>> begin

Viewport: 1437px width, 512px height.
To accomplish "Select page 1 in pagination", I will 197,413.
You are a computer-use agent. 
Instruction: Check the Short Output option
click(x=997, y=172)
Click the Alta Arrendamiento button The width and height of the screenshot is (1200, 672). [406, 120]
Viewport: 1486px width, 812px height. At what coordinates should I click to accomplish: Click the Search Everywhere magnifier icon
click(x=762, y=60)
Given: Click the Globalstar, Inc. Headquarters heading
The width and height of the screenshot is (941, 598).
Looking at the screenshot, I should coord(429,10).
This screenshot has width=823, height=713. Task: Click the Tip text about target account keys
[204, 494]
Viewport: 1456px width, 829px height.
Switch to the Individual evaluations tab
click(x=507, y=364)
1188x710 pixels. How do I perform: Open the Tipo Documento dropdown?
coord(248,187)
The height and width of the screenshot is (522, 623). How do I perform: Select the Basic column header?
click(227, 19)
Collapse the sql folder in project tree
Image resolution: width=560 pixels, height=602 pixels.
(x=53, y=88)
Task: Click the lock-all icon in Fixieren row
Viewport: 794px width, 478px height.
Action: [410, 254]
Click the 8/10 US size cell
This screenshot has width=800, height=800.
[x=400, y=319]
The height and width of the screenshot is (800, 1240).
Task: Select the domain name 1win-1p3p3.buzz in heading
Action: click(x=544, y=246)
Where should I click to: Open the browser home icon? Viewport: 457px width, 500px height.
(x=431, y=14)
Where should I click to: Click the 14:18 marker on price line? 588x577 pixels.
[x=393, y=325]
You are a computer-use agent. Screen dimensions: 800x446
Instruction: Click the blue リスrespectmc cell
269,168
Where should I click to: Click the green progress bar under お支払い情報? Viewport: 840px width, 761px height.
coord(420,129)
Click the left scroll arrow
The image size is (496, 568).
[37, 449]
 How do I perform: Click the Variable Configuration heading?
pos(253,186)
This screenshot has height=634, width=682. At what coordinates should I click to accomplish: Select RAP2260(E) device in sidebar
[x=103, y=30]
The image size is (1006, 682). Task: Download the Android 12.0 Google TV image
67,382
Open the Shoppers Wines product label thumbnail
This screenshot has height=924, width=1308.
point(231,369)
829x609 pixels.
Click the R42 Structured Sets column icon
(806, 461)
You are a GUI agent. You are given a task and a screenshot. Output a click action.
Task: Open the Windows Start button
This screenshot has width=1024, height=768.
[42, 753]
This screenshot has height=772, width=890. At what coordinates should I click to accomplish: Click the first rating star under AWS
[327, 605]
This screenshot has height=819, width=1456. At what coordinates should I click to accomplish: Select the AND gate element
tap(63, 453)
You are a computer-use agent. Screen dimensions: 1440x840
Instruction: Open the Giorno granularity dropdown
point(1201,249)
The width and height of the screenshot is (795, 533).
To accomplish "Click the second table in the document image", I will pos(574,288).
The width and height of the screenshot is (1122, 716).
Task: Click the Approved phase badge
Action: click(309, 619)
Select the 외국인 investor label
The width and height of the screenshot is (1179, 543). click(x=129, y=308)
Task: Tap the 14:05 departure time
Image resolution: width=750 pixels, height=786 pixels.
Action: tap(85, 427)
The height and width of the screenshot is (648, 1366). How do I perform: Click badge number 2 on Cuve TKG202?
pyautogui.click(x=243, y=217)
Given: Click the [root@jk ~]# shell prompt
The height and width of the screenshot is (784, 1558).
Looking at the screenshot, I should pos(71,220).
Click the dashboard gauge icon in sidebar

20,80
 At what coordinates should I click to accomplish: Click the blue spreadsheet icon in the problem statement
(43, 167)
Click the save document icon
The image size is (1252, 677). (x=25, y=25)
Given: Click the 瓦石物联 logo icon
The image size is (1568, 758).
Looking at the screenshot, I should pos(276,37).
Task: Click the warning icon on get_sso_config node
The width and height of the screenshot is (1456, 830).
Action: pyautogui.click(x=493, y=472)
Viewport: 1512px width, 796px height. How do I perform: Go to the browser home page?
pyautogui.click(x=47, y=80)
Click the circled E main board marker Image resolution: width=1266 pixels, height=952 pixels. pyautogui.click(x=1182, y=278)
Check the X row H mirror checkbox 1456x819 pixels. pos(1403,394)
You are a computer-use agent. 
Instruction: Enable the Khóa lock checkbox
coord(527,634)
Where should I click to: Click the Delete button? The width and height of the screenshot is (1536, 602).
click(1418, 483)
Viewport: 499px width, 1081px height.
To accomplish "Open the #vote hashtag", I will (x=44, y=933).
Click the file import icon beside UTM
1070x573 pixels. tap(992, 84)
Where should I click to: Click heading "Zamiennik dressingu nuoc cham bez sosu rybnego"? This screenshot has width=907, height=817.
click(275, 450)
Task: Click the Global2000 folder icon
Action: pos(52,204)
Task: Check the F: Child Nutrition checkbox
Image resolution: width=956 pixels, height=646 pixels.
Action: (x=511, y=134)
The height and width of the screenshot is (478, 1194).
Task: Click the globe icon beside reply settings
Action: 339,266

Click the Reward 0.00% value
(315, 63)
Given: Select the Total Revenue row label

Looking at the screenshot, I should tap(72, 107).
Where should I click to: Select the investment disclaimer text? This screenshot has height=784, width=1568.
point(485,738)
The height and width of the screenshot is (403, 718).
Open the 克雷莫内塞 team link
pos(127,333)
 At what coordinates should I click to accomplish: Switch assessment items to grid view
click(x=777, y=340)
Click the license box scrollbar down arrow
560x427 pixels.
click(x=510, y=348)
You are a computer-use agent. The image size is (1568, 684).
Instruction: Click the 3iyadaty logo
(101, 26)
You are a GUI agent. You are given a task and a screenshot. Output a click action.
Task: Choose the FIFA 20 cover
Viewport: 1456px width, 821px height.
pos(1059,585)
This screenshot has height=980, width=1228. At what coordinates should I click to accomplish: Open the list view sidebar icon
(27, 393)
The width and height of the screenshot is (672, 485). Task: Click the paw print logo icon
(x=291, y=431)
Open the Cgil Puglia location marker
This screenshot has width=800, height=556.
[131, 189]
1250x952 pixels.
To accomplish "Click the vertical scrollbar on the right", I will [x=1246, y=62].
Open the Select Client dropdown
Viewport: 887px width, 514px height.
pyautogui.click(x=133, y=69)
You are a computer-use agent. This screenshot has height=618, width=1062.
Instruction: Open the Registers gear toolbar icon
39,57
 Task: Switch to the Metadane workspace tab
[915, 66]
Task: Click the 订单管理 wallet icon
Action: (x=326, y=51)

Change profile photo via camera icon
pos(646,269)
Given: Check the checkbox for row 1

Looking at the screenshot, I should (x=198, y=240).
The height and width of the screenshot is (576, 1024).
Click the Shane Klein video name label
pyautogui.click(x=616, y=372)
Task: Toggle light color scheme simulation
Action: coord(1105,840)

>> end

*Stated problem*:
Reproduce verbatim the stretch of the listing above from the line containing "Click the circled" through the line containing "(x=291, y=431)", including both of those lines.

*Full solution*:
Click the circled E main board marker Image resolution: width=1266 pixels, height=952 pixels. pyautogui.click(x=1182, y=278)
Check the X row H mirror checkbox 1456x819 pixels. pos(1403,394)
You are a computer-use agent. 
Instruction: Enable the Khóa lock checkbox
coord(527,634)
Where should I click to: Click the Delete button? The width and height of the screenshot is (1536, 602).
click(1418, 483)
Viewport: 499px width, 1081px height.
To accomplish "Open the #vote hashtag", I will (x=44, y=933).
Click the file import icon beside UTM
1070x573 pixels. tap(992, 84)
Where should I click to: Click heading "Zamiennik dressingu nuoc cham bez sosu rybnego"? This screenshot has width=907, height=817.
click(275, 450)
Task: Click the Global2000 folder icon
Action: pos(52,204)
Task: Check the F: Child Nutrition checkbox
Image resolution: width=956 pixels, height=646 pixels.
Action: (x=511, y=134)
The height and width of the screenshot is (478, 1194).
Task: Click the globe icon beside reply settings
Action: 339,266

Click the Reward 0.00% value
(315, 63)
Given: Select the Total Revenue row label

Looking at the screenshot, I should tap(72, 107).
Where should I click to: Select the investment disclaimer text? This screenshot has height=784, width=1568.
point(485,738)
The height and width of the screenshot is (403, 718).
Open the 克雷莫内塞 team link
pos(127,333)
 At what coordinates should I click to accomplish: Switch assessment items to grid view
click(x=777, y=340)
Click the license box scrollbar down arrow
560x427 pixels.
click(x=510, y=348)
You are a computer-use agent. The image size is (1568, 684).
Instruction: Click the 3iyadaty logo
(101, 26)
You are a GUI agent. You are given a task and a screenshot. Output a click action.
Task: Choose the FIFA 20 cover
Viewport: 1456px width, 821px height.
pos(1059,585)
This screenshot has height=980, width=1228. At what coordinates should I click to accomplish: Open the list view sidebar icon
(27, 393)
The width and height of the screenshot is (672, 485). Task: Click the paw print logo icon
(x=291, y=431)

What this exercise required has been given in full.